/---

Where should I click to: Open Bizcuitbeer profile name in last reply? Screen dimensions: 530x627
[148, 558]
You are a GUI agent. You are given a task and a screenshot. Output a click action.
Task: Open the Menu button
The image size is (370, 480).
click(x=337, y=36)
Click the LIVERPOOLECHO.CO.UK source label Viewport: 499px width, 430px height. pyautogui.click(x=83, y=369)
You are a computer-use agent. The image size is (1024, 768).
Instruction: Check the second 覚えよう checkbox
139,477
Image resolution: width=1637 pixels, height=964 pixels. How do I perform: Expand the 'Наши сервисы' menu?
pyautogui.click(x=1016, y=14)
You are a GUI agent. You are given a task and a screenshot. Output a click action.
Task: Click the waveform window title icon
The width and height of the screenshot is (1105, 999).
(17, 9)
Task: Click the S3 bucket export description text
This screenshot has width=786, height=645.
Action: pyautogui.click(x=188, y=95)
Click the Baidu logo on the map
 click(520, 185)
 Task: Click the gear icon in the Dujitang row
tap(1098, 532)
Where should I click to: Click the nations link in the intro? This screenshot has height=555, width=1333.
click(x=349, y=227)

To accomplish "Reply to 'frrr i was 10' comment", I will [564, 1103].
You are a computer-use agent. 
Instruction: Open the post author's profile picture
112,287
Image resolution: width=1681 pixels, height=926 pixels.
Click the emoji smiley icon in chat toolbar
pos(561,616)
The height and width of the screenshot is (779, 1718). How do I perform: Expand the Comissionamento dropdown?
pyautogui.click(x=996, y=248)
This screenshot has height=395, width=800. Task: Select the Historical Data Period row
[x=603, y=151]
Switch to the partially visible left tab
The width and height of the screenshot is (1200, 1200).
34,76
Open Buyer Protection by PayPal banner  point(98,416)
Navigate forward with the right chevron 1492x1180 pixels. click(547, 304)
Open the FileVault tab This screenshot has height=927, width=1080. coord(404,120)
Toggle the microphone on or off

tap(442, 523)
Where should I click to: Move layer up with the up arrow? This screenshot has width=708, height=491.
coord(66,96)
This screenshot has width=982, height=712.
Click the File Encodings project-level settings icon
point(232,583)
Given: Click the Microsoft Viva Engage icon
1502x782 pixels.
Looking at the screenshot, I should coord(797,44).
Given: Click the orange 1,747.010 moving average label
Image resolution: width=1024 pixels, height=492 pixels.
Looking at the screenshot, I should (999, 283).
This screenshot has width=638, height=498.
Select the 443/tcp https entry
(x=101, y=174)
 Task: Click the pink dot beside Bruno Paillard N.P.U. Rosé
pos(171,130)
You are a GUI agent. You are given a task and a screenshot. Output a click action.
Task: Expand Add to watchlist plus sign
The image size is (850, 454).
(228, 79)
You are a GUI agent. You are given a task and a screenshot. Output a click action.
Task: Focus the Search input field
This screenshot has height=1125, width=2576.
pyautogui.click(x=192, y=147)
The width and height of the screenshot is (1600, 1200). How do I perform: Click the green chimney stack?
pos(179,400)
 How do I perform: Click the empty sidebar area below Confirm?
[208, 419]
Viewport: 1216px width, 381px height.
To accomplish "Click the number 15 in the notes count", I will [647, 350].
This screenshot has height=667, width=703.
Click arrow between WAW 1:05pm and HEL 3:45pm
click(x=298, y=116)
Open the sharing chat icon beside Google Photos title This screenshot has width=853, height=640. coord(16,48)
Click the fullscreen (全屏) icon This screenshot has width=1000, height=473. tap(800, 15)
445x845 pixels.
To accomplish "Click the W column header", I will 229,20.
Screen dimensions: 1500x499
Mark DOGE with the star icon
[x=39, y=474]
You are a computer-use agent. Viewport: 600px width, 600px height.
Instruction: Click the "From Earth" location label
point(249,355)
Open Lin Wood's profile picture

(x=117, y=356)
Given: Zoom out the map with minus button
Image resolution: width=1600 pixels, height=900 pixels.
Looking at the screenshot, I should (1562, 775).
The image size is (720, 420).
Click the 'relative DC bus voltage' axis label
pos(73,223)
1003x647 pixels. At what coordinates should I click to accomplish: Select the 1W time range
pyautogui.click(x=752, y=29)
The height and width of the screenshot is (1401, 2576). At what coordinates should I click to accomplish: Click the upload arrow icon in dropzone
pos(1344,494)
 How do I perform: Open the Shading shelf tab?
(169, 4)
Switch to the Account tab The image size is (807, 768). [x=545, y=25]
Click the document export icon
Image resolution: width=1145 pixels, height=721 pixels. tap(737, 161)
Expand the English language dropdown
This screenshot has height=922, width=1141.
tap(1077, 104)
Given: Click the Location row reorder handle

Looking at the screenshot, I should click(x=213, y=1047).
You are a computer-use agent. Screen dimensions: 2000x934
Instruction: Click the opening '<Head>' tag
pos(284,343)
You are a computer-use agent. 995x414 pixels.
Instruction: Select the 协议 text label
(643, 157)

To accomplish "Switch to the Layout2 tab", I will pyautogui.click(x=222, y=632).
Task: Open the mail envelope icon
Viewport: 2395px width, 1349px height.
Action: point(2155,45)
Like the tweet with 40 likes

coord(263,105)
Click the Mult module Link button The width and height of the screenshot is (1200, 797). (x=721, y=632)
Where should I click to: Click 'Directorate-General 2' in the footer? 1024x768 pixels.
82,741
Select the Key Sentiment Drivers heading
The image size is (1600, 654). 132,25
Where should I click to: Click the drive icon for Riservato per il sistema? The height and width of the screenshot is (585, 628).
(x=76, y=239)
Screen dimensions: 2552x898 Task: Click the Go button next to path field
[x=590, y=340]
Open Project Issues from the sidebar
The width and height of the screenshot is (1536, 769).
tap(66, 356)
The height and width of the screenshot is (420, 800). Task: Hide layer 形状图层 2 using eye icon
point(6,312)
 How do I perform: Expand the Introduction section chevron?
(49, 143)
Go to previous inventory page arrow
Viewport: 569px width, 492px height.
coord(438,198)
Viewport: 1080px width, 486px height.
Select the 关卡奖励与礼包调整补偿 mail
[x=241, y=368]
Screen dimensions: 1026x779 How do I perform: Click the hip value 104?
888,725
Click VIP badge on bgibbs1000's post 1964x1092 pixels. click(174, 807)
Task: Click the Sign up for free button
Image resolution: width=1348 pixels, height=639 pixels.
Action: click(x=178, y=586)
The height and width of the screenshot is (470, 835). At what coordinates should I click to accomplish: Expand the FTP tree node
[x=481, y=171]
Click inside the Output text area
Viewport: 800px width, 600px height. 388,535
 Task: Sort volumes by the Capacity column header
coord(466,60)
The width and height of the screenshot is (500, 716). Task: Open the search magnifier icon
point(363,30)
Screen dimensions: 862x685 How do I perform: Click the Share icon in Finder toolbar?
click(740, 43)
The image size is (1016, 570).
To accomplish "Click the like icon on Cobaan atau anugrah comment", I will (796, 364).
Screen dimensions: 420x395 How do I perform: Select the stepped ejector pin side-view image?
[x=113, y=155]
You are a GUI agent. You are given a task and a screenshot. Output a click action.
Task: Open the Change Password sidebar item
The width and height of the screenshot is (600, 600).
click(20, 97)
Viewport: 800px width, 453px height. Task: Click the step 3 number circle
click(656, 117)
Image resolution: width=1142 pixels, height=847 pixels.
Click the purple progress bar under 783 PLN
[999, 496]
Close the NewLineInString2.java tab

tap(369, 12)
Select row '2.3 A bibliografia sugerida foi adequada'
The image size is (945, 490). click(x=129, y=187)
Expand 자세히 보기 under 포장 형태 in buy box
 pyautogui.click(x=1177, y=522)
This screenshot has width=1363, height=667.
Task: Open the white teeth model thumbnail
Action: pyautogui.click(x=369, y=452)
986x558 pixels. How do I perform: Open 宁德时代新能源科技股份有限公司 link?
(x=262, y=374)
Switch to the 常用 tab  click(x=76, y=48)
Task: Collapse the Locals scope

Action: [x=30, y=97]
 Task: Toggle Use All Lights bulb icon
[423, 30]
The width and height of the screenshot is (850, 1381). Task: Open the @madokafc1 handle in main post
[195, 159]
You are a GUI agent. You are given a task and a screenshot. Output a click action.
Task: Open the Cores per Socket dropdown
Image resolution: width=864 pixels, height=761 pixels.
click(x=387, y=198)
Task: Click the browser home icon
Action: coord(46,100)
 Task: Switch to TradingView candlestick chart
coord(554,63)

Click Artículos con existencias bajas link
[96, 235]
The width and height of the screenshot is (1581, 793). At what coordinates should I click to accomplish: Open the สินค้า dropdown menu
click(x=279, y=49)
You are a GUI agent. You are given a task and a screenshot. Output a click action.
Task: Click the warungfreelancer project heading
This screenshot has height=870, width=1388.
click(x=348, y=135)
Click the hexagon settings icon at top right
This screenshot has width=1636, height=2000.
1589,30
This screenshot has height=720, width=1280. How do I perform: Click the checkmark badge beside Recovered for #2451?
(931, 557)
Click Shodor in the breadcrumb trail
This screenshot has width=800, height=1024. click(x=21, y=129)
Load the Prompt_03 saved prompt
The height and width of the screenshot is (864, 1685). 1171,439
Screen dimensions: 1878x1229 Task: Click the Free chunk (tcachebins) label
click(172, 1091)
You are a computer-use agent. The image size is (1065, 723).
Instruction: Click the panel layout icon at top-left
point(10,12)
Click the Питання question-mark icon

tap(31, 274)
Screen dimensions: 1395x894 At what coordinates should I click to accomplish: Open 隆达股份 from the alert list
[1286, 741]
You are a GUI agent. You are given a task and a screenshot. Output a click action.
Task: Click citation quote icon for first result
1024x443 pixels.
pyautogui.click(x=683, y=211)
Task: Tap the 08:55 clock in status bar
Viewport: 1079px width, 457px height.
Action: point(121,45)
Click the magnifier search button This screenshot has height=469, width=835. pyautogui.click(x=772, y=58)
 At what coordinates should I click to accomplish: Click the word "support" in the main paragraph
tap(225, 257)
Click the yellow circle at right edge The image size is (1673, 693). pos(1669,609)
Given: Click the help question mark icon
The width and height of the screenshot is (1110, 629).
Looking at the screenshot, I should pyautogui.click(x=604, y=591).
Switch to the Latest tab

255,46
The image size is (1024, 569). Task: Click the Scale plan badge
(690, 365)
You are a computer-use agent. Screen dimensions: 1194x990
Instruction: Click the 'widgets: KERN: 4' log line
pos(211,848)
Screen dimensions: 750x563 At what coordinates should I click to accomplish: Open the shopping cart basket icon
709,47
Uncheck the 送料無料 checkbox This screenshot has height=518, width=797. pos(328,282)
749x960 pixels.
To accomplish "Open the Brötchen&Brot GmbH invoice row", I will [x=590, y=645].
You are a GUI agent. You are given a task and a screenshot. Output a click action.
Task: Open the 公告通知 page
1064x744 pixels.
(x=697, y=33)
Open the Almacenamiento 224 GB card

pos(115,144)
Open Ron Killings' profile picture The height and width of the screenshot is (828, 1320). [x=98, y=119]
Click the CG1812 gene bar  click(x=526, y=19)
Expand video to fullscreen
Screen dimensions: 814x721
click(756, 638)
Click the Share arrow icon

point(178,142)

\---

*WORK INSTRUCTION*:
Looking through the records, copy out every line in which the word "computer" is found.

*ANSWER*:
You are a computer-use agent. The image size is (1024, 768).
You are a computer-use agent. 
You are a computer-use agent. Viewport: 600px width, 600px height.
You are a computer-use agent. Screen dimensions: 2000x934
You are a computer-use agent. 995x414 pixels.
You are a computer-use agent. The image size is (1065, 723).
You are a computer-use agent. Screen dimensions: 1194x990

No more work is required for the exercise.